The regulator mentioned buyers do not need to get any action and that Wonga would contact those impacted shortly

The letters gave clients the impression that their debts had been passed on to a collection company, and threatened them with legal action if they did not repay them. In some cases Wonga added extra expenses to cover the value of the fake letter itself.

The findings come just weeks following Errol Damelin, Wonga’s founder, stepped down as the company’s chairman to “focus on new company ventures”. Final month, it also misplaced its chief executive, Niall Wass, soon after just 6 months. He left to join Uber, the taxi-hailing app.

On Wednesday, Wonga pleaded with buyers to “judge the business in six months time” rather than on its recent operation.

A spokesman said that a search was underway for a new chairman and chief executive to substitute Mr Damelin and Mr Wass, and that the business would be producing “substantive changes” above the coming months.

“The historic debt collection letters had been plainly unacceptable. We are very sorry about these. It is not our proudest day,” stated a spokesman.

The apology will be cold comfort to the thousands of consumers who have been chased by the payday lender, or to public figures like the Archbishop of Canterbury, the Most Rev Justin Welby and Labour leader Ed Miliband, who have lambasted its practices.

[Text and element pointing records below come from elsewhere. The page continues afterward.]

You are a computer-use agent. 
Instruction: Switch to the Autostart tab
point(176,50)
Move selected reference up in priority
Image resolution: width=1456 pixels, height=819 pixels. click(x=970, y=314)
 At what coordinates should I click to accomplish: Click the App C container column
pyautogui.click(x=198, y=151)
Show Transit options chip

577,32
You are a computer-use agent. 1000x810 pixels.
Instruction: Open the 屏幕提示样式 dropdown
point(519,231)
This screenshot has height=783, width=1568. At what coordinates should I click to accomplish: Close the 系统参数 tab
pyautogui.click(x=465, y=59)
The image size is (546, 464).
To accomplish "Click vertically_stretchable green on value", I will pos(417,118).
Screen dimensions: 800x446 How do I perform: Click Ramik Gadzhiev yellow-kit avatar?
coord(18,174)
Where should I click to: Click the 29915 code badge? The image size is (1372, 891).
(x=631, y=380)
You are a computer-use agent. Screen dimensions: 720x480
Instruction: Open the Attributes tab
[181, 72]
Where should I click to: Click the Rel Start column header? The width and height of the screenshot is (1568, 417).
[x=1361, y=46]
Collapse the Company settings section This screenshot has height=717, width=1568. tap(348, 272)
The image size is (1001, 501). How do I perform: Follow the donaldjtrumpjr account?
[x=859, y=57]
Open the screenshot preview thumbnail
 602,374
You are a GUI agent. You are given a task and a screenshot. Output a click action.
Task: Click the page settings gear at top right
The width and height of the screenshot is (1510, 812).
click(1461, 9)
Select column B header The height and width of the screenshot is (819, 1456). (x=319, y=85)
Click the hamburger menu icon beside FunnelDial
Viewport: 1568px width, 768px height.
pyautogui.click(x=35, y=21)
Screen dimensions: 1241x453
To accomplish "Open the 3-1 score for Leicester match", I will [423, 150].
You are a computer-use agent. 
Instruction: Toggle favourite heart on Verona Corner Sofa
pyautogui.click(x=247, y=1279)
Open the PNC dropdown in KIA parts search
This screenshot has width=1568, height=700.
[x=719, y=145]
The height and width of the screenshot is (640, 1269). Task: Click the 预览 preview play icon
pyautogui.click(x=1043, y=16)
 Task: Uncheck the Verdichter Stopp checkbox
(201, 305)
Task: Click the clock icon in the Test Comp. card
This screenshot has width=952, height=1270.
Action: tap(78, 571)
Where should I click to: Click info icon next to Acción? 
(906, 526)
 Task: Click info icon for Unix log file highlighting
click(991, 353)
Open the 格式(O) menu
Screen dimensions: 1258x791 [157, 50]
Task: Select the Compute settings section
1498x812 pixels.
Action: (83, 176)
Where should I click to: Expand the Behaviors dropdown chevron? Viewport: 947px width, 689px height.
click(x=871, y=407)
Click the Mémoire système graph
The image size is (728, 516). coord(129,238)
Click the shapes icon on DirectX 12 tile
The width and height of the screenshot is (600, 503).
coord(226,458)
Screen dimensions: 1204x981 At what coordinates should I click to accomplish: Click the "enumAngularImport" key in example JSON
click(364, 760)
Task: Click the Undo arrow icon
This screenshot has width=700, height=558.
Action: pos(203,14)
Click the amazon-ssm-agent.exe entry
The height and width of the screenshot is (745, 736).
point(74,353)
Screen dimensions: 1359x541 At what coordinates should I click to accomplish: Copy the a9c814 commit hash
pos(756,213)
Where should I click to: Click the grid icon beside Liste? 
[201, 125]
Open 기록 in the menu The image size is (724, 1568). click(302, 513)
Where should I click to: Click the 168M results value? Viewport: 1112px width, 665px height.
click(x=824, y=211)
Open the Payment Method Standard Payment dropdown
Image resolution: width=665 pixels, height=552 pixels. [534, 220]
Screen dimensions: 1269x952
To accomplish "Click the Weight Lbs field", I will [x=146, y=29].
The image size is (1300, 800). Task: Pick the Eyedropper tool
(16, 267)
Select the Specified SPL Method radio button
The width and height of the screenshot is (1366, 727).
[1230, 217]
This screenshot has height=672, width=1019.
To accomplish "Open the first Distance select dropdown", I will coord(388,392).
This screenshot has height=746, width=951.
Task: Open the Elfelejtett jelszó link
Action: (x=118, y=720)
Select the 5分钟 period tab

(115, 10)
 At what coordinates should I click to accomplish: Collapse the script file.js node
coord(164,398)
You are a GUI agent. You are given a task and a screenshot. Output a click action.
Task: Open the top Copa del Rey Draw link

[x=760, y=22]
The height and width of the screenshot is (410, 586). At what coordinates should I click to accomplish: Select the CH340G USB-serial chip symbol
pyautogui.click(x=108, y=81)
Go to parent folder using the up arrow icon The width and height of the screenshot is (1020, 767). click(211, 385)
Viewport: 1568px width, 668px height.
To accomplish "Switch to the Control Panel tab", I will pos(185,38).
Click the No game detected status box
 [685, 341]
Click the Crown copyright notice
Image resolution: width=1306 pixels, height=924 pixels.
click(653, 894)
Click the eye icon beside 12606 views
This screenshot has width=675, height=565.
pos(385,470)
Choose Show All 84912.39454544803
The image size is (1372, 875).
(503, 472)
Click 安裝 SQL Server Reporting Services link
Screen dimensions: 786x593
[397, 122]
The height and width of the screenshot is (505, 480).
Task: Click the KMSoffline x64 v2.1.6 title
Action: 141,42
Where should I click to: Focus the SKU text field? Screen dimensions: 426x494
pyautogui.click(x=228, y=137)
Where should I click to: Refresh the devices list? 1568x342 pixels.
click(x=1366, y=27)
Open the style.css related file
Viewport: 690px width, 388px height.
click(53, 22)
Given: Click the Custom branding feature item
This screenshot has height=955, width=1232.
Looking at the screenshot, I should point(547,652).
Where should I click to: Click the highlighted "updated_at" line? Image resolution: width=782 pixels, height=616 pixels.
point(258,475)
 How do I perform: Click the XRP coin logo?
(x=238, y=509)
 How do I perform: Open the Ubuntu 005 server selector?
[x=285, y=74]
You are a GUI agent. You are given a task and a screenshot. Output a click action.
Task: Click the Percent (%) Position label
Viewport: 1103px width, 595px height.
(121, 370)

Mr Miliband accused payday lenders of “bullying, harassment and threats”, and labelled the “Wonga economy” as “one of the worst symbols of this cost of living crisis”.

Rev Welby promised to place Wonga out of enterprise by setting up credit score unions. Nonetheless, his feedback had been undermined by the reality that the Church of England’s Church Commissioners arm has a stake in the payday loan provider, by way of an investment in a single of Accel Partners’ funding rounds. It has withdrawn some of its funds, but nonetheless has all around £100,000 tied up in the controversial organization.

The Financial Carry out Authority ordered the organization to compensate clients and lambasted it for “exacerbating” the troubles of men and women who have been previously possessing issues meeting their repayments.

“Wonga’s misconduct was really serious due to the fact it had the impact of exacerbating an presently hard situation for customers in arrears,” mentioned Clive Adamson, the regulator’s director of supervision.

However, the payday loans firm escaped a fine since the letters had been sent between October 2008 and November 2010, long ahead of it fell under the FCA’s jurisdiction.

The FCA assumed regulatory obligation for Wonga and all client credit score companies in April, taking more than from the Office of Honest Trading, whose powers of oversight were a lot much more restricted.

The financial regulator has appointed a person to make sure all the impacted Wonga clients obtain what they are owed, either in money or as a reduction in any exceptional balance. The process will begin by the middle of next month.